* _Reading text_
• • • • •
Incident response#

When an Incident is declared, we trigger a special response in order to ensure that it is resolved quickly. This section describes our incident response process, major roles and terminology, and what to expect.123.

In Beta!

We are currently working out our Incident Response process. The content on this page might change over time, and we welcome suggested changes and pull requests!

Roles and team structure#

An Incident Response Team is formed when an Incident has been declared. The goal of the Incident Response Team is to collectively resolve incidents.

An Incident Response Team is generally made up of:

Incident Response Team#

The group of roles that collectively understand, plan, resolve, and communicate our actions around an Incident. The people in these roles may change in a fluid manner, and one person may serve in multiple roles. A rough way to approximate this team is “the people that have communicated in internal and external channels to resolve an incident.”

Incident Commander#

The Incident Commander has the authority to plan and delegate action to others on the Incident Response Team. They are not expected to take actions themselves. Their goal is to help the team make consistent and deliberate progress towards resolving an incident. They are the Source of Truth about the current state and action plan surrounding an incident.

External Liason#
External Liasons#

The person that is responsible for communicating with external stakeholders during an incident. This is either the Incident Commander, or somebody to which they delegate this role. Every few working hours, they should communicate the status of the incident, updates about our current thinking and what we have tried, and any expected changes coming.

Subject Matter Expert#
Subject Matter Experts#

A member on the Incident Response Team with expertise in an area of relevance to an Incident. SMEs have a variety of backgrounds and abilities, and they should be pulled in to the Response Team as-needed by the Incident Commander. Their goal is to take actions as-directed by the Incident Commander to resolve an incident.

Communication channels#

External communication#

  • The Incident Commander acts as the primary point of communication with external stakeholders like the Community Representatives.
• • • • •
* _Goal_
Please rewrite the paragraph in the incident response text that begins "The Incident Commander has the authority" as a brief list that keeps its main facts.

* _Data lines_
• • • • •
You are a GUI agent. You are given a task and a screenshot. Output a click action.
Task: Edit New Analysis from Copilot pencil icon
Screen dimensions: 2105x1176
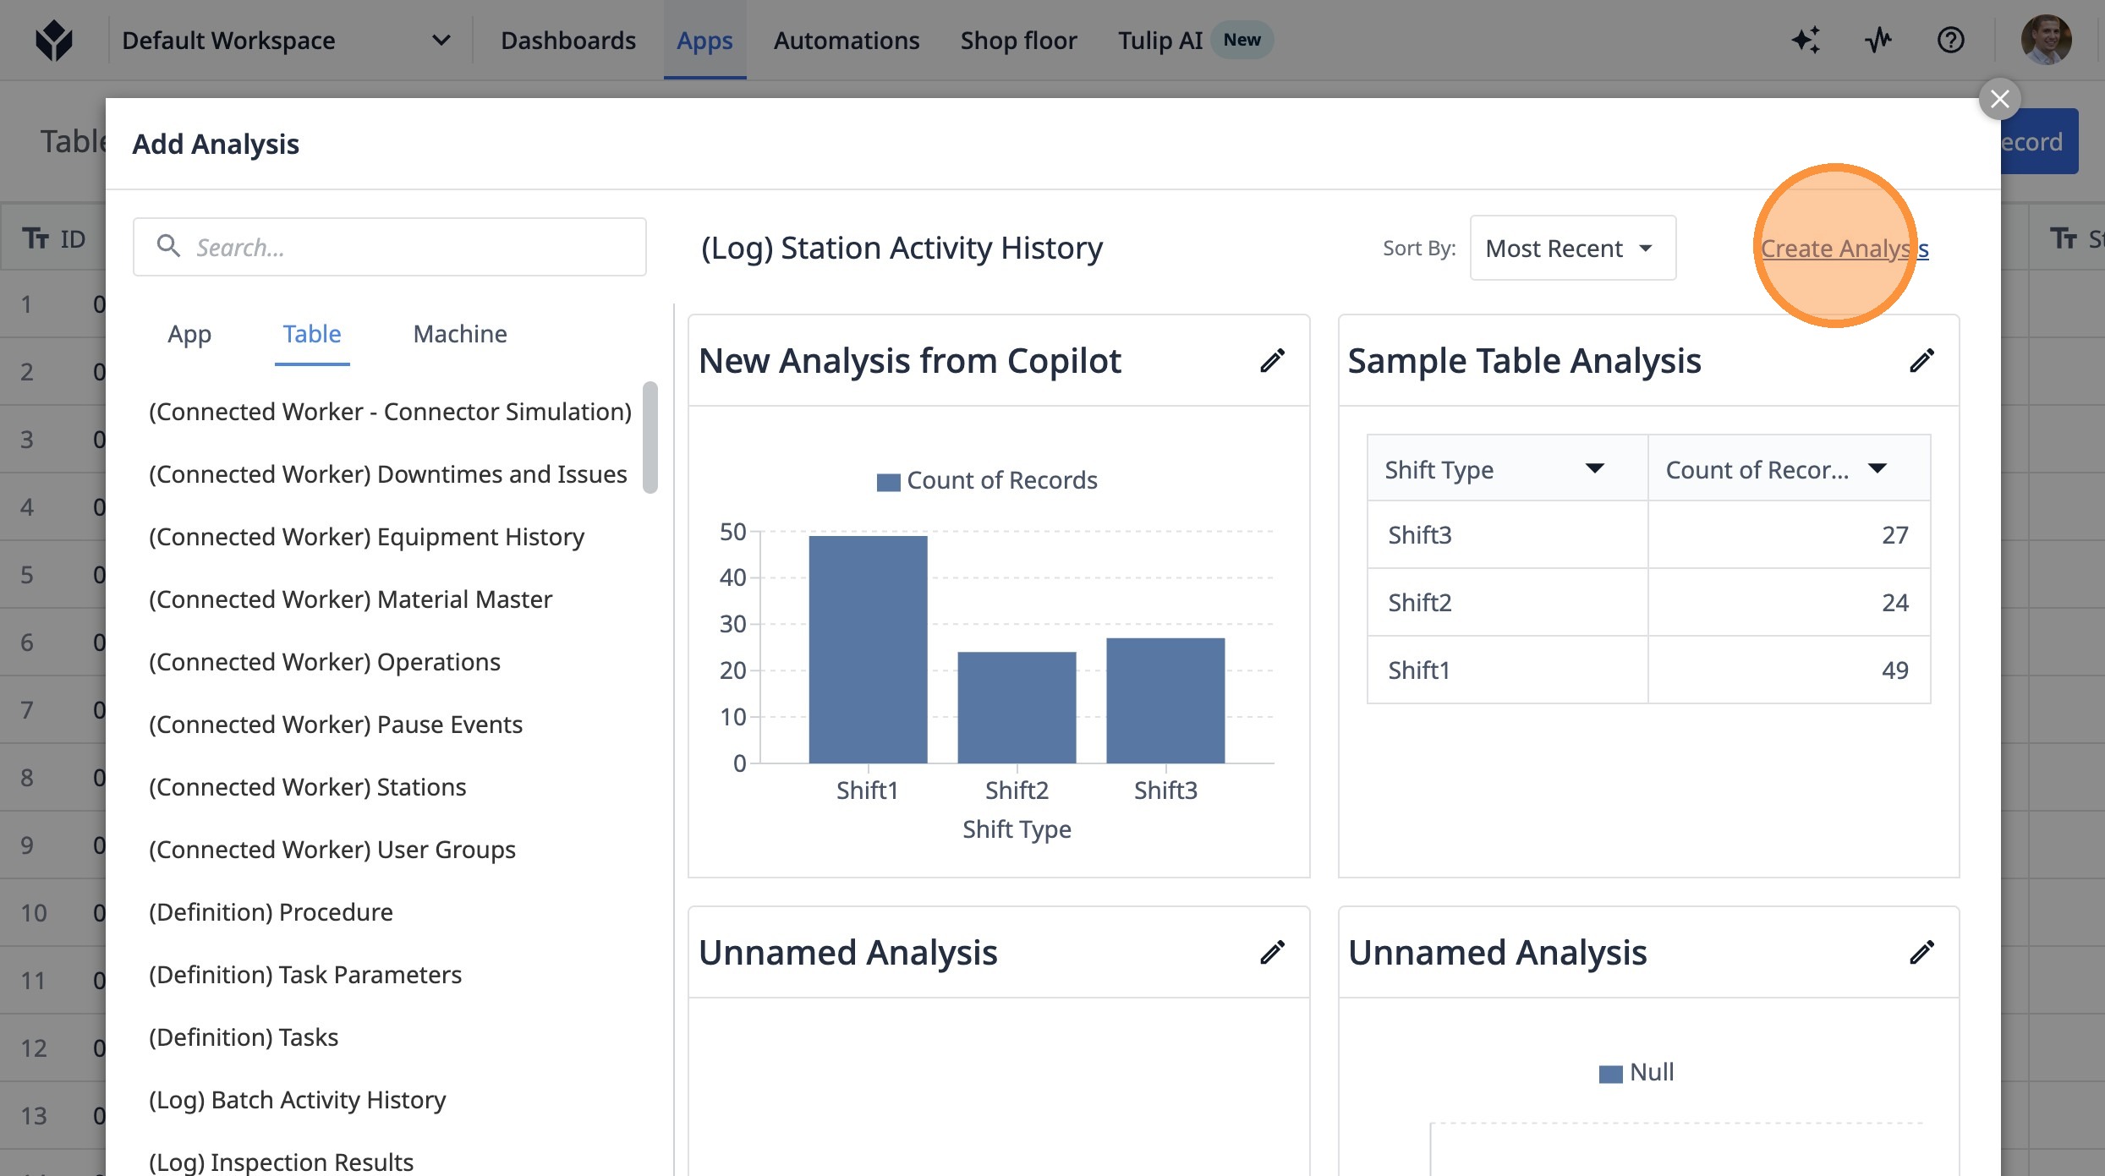tap(1272, 361)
• • • • •
* _Completed exercise_
- Has the authority to plan and delegate action to others on the Incident Response Team
- Is not expected to take actions personally
- Aims to help the team make consistent, deliberate progress toward resolving an incident
- Serves as the Source of Truth on the incident's current state and action plan